» **Task inputs**:
- - - - -

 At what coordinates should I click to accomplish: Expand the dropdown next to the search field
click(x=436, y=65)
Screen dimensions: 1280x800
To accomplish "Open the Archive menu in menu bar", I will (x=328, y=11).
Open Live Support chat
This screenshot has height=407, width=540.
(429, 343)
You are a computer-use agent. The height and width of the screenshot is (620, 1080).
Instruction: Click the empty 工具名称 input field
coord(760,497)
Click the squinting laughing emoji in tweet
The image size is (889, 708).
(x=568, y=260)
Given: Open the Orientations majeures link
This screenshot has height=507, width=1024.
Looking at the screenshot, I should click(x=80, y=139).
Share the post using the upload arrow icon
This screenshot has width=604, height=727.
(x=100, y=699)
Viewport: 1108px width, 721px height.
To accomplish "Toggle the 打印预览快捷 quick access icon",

- - - - -

» **Your goal**:
Which lines of the material contain the string "icon"? List each of them.

» **Your solution**:
Share the post using the upload arrow icon
To accomplish "Toggle the 打印预览快捷 quick access icon",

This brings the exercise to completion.